VSD
You are currently experiencing shortness of breath associated with your VSD and worsening valve function.
Approximately 75-80% of VSDs close spontaneously by late childhood. Of those that persist their restrictive nature protects the patient from pulmonary vascular injury. Life expectancy is thought to be essentially normal for patients with small defects that persist into adulthood.
Given that your right ventricle is mildly dilated you may be experiencing an increase in your right heart pressure(pulmonary hypertension), which will likely worsen. In patients who have not developed irreversible pulmonary hypertension (Eisenmenger's syndrome) surgical closure should be addressed. I am not sure whether or not your pulmonary hypertension is reversible, but from what you describe it seems as if it maybe mild. Therefore you may be a candidate for VSD closure. But, once the pulmonary hypertension becomes irreversible the prognosis is grim and VSD closure is not an option.
I would recommend discussing closure of your VSD with your cardiologist. Maybe even consider a second opinion from a different cardiologist. You should seek an opion soon given that your disease may be worsening.
Thanks for your question,
CCF-MD-KE
I would like to encourage you to look at Chapter 10 in "State of the Heart" that I mentioned to Midd245. Pages 158 - 160 discuss the aortic valve. This book also has sections that explain the different tests that are done, and in the back of the book is a glossary of terms that is very helpful. The CCF heart center web page at www.clevelandclinic.org/heartcenter also has very helpful information on valve disease.

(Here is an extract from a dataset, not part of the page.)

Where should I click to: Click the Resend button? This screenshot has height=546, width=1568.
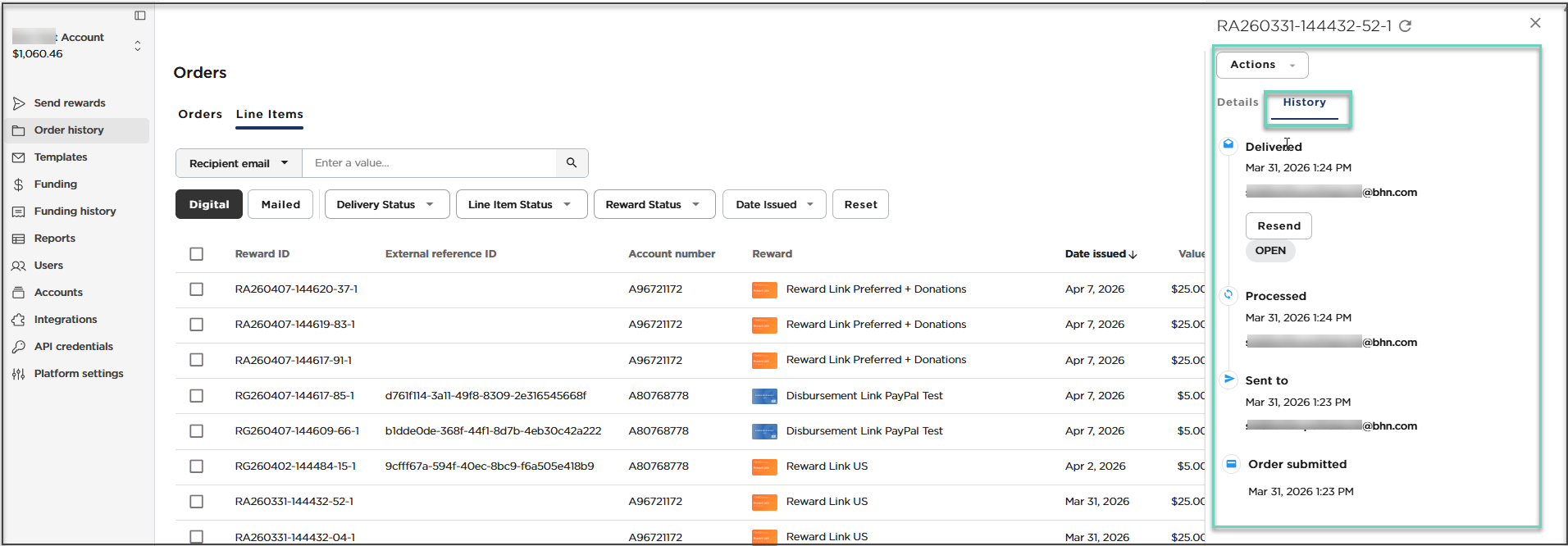click(x=1279, y=225)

Especially given your family history on your mother's side, it is very important that the underlying cause of your aortic valve regurgitation be understood. You want to know whether or not you were born with this valve condition, which has not been detected until now. (Even if there is no family history, one can be born with valve problems.) The bicuspid valve is a malformation of the valve with which one may be born. Both the book and the website I mentioned explain this. If your valve is bicuspid, you want to discuss your aorta, particularly the ascending part, with your doctors also. The aortic tissue should also be suspected of abnormalities in cases of bicuspid valves. My husband had two surgeries, because the relationship between his aortic valve and the defective aortic tissue was not recognized at that time. Now the aorta can proactively be replaced, even if it is not yet dilated, at the same time as the bicuspid valve, protecting the patient from life threatening problems with the aorta later.
It is also possible that your aortic valve was damaged sometime after you were born, perhaps by an infection. And when surgery is recommended, the decision also needs to be made, with your surgeon, regarding what type of valve will be used as the replacement. Be sure the surgeon goes over the pros and cons with you. It is important to have as much information as possible, and ask lots of questions as you work with your doctors. Best wishes to you.
I recently had a Dobutermine stress echo and read the results on the paper. It stated 'reason for stopping test "LVOT Obstruction"
Questioning a doc at the Texas Heart Institute, he said no ischemia was seem and the LVOT Obstruction means it is a normal wording for this test.
I want to believe him but something tells me that something is wrong as I am short of breath have some chest discomfort and it seems to be getting worse.
Being a female, I do not want to make a fool out of myself. Maybe you good people can help explain about a LVOT obstruction and if this wording is normal for Dobutermine Stress Echos and does not mean anything serious.
I am also looking for a good female cardiologist and if anyone knows of one in the Houston area, I would be grateful.